*Problem details*: A faithful copy of the entire listing is what is needed.

*Records*:
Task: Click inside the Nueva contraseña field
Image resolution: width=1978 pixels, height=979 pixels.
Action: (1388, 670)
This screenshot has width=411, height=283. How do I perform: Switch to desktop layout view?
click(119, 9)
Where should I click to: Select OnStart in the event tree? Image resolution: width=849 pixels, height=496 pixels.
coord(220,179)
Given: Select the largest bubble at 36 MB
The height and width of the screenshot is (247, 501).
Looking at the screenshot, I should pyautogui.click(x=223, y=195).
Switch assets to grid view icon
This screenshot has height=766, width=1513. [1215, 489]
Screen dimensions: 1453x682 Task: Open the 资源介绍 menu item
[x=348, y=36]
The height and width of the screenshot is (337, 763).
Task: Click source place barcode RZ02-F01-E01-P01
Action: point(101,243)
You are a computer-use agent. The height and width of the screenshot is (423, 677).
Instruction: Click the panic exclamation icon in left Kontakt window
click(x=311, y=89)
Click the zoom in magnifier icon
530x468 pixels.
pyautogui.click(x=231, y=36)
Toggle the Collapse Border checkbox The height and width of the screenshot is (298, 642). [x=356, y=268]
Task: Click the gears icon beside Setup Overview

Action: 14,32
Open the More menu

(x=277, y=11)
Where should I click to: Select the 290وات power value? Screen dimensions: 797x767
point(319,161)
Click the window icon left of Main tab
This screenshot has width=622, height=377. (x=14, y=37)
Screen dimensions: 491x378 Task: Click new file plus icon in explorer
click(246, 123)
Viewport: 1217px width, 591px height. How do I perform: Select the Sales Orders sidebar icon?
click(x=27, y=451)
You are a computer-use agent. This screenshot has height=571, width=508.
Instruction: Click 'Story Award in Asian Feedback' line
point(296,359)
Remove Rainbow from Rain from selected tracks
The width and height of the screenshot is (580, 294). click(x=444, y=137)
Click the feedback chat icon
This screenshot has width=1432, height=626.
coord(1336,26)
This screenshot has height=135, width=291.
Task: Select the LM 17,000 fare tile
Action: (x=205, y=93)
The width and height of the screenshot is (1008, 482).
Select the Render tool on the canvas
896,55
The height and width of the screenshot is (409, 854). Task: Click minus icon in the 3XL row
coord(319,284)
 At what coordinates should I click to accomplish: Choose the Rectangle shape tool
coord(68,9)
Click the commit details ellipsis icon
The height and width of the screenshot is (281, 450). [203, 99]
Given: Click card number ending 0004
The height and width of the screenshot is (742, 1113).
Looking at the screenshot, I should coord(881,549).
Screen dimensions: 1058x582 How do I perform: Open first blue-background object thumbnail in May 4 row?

*Response*:
Task: Click inside the Nueva contraseña field
Image resolution: width=1978 pixels, height=979 pixels.
Action: (1388, 670)
This screenshot has width=411, height=283. How do I perform: Switch to desktop layout view?
click(119, 9)
Where should I click to: Select OnStart in the event tree? Image resolution: width=849 pixels, height=496 pixels.
coord(220,179)
Given: Select the largest bubble at 36 MB
The height and width of the screenshot is (247, 501).
Looking at the screenshot, I should pyautogui.click(x=223, y=195).
Switch assets to grid view icon
This screenshot has height=766, width=1513. [1215, 489]
Screen dimensions: 1453x682 Task: Open the 资源介绍 menu item
[x=348, y=36]
The height and width of the screenshot is (337, 763).
Task: Click source place barcode RZ02-F01-E01-P01
Action: point(101,243)
You are a computer-use agent. The height and width of the screenshot is (423, 677).
Instruction: Click the panic exclamation icon in left Kontakt window
click(x=311, y=89)
Click the zoom in magnifier icon
530x468 pixels.
pyautogui.click(x=231, y=36)
Toggle the Collapse Border checkbox The height and width of the screenshot is (298, 642). [x=356, y=268]
Task: Click the gears icon beside Setup Overview

Action: 14,32
Open the More menu

(x=277, y=11)
Where should I click to: Select the 290وات power value? Screen dimensions: 797x767
point(319,161)
Click the window icon left of Main tab
This screenshot has width=622, height=377. (x=14, y=37)
Screen dimensions: 491x378 Task: Click new file plus icon in explorer
click(246, 123)
Viewport: 1217px width, 591px height. How do I perform: Select the Sales Orders sidebar icon?
click(x=27, y=451)
You are a computer-use agent. This screenshot has height=571, width=508.
Instruction: Click 'Story Award in Asian Feedback' line
point(296,359)
Remove Rainbow from Rain from selected tracks
The width and height of the screenshot is (580, 294). click(x=444, y=137)
Click the feedback chat icon
This screenshot has width=1432, height=626.
coord(1336,26)
This screenshot has height=135, width=291.
Task: Select the LM 17,000 fare tile
Action: (x=205, y=93)
The width and height of the screenshot is (1008, 482).
Select the Render tool on the canvas
896,55
The height and width of the screenshot is (409, 854). Task: Click minus icon in the 3XL row
coord(319,284)
 At what coordinates should I click to accomplish: Choose the Rectangle shape tool
coord(68,9)
Click the commit details ellipsis icon
The height and width of the screenshot is (281, 450). [203, 99]
Given: Click card number ending 0004
The height and width of the screenshot is (742, 1113).
Looking at the screenshot, I should coord(881,549).
Screen dimensions: 1058x582 How do I perform: Open first blue-background object thumbnail in May 4 row?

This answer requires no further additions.